No seu retiro em Antigamente, Mwadia não desejava apenas estar distante, mas ambicionava esse exílio que só se encontra quando todos de nós se esquecem. Nunca o conseguiu. As lembranças atravessavam os rios, calcorreavam a savana e nela emergiam como lava incandescente.
Porquê, Zero Madzero, por que é que eu recordo tanto?
O marido não sabia responder. Era por isso que ela lhe perguntava: por não temer a resposta. No íntimo de si, Mwadia sabia: quem se lembra tanto de tudo é porque não espera mais nada da vida.

***
Quem parte treme, quem regressa teme. Tem-se medo de se ter sido vencido pelo Tempo, medo de que a ausência tenha devorado as lembranças. A saudade é um morcego cego que falhou fruto e mordeu a noite.
À medida que se aproximava da sua vila, Mwadia ansiava recuperar o sentido de pertença a um lugar. Ela estava, a um tempo, receosa e ansiosa. As vozes e os olhares lhe iriam certamente devolver a perdida familiaridade. Nem ela adivinhava quanto os rostos de Vila Longe estavam vazios e inexpressivos, como se ela, mesmo regressando, se mantivesse ausente.
Quando entrou em Vila Longe era noite madura, nessa hora tão tardia que até o mocho pestaneja para não adormecer.
A vila era de bom tamanho, suficiente para merecer igreja e praça. Mwadia podia caminhar de olhos fechados, guiada pelo sentimento de estar vagueando por dentro do seu próprio corpo. Constrangida, foi atravessando as ruelas. O ruído dos cascos do burro era a sua única defesa contra o medo. Perfilou-se perante a velha casa e um arrepio a fez estancar. A casa da infância é como um rosto de mãe: contemplamo-lo como se já existisse antes de haver o Tempo.

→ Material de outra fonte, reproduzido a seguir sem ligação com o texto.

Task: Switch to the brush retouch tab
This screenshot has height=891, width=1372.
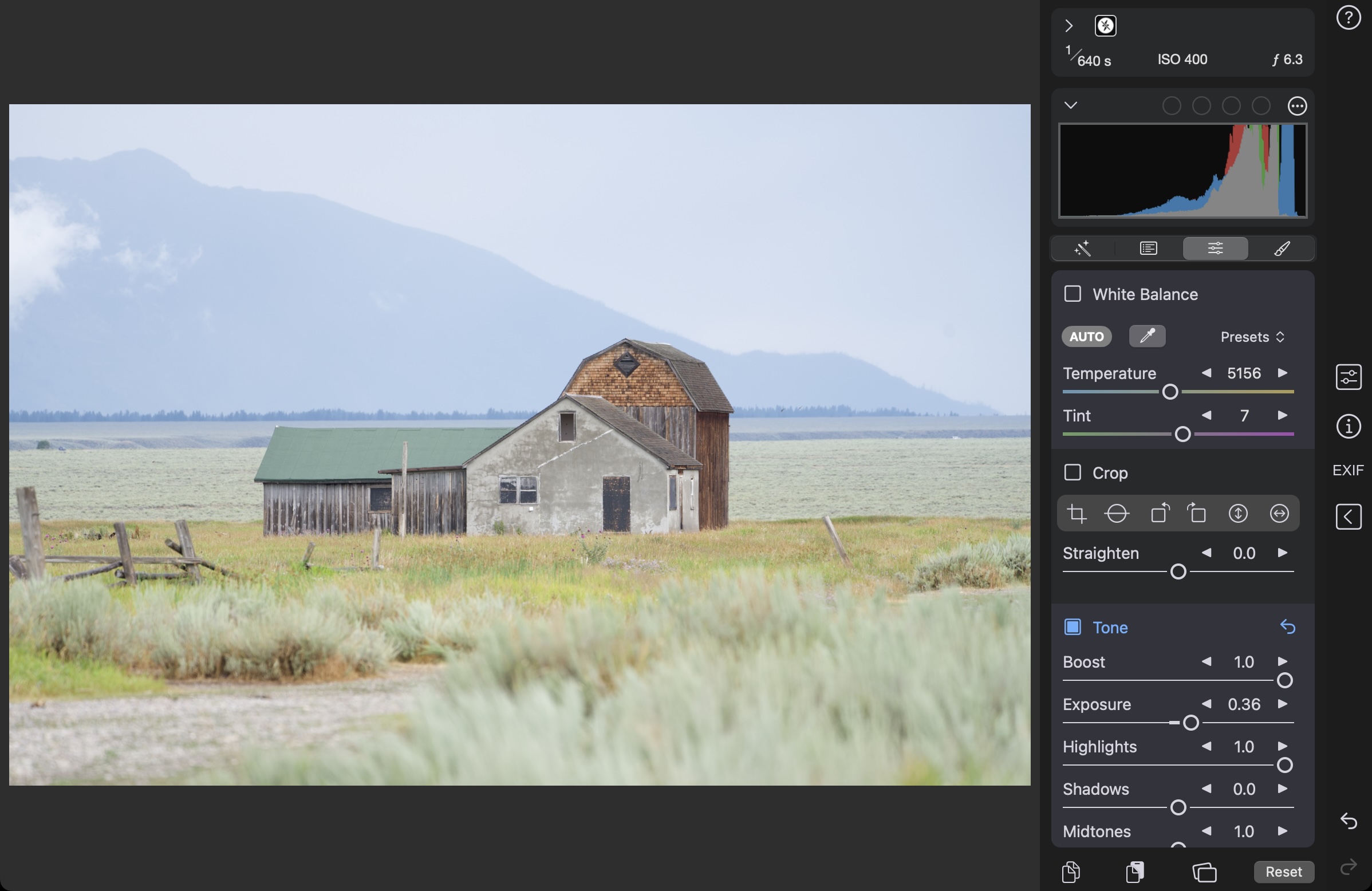Action: 1282,249
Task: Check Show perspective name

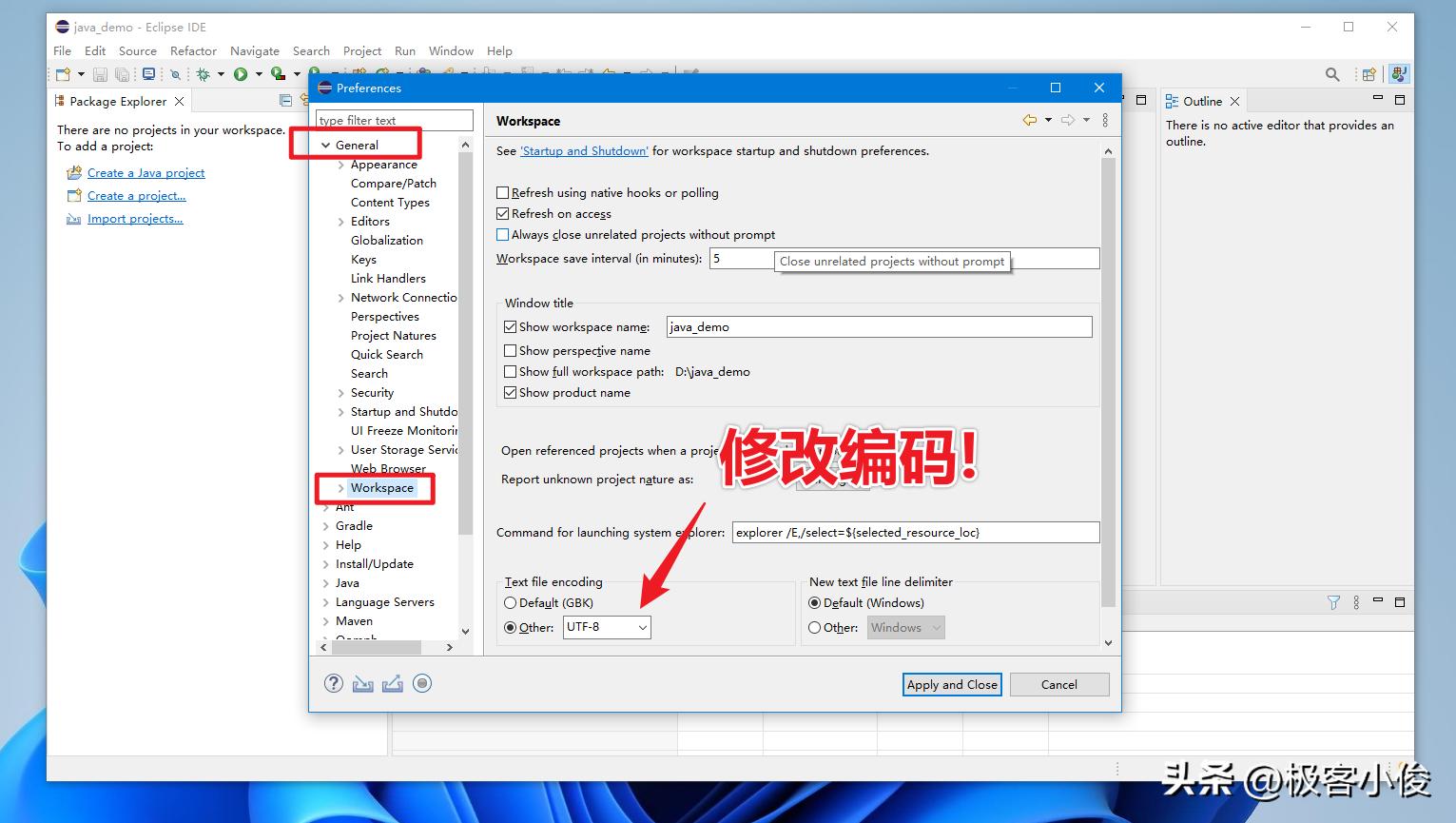Action: 510,350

Espera, burrinho, espera...
Bateu uma palmada no flanco do Mbongolo e encostou-se ao muro. Passou as mãos pela cal, demorou-se nas fracturas do cimento como se fossem humanas rugas: a casa envelhecera, minguara de tamanho. Lembrou-se das vezes em que, chegados ao pátio, a sua mãe avançava o braço como se agarrasse um fumo e anunciava, com voz sumida:
Parem todos! A nossa casa não está no sítio.
Antes que os restantes reagissem, Dona Constança, de mãos estendidas à frente do corpo, rondava pelo quintal e gemia:
Já foi, a casa já foi!
Incerto e sabido: após uns instantes de penar em redor do tamarindeiro, a mãe Constança convocava os familiares para que dessem as mãos e formassem um anel à volta da grande árvore.

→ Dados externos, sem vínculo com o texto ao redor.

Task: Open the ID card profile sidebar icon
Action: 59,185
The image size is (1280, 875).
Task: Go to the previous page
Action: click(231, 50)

Agora, fiquem calados e crentes que ela já volta.
Era esse ritual que permitia a casa retornar e, de novo, refazer a sua milenar raiz. Acreditaria Dona Constança nas suas aflitas miragens ou inventaria aqueles sustos para que os filhos nunca esquecessem os sagrados atributos do lar? Nunca se soube. Para Mwadia, restara a lição: as pessoas é que abrigam a casa, a ternura é que sustenta o tecto.
Pudesse a sua casa ser, como as demais, uma simples palhota de pau-a-pique, dessas que se desfazem sem ruído nem ruína. Mas a vida de Mwadia fez-se de contra-sensos: ela era do mato e nascera em casa de cimento; era preta e tinha um padrasto indiano; era bela e casara com um marido tonto; era mulher e secava sem descendência.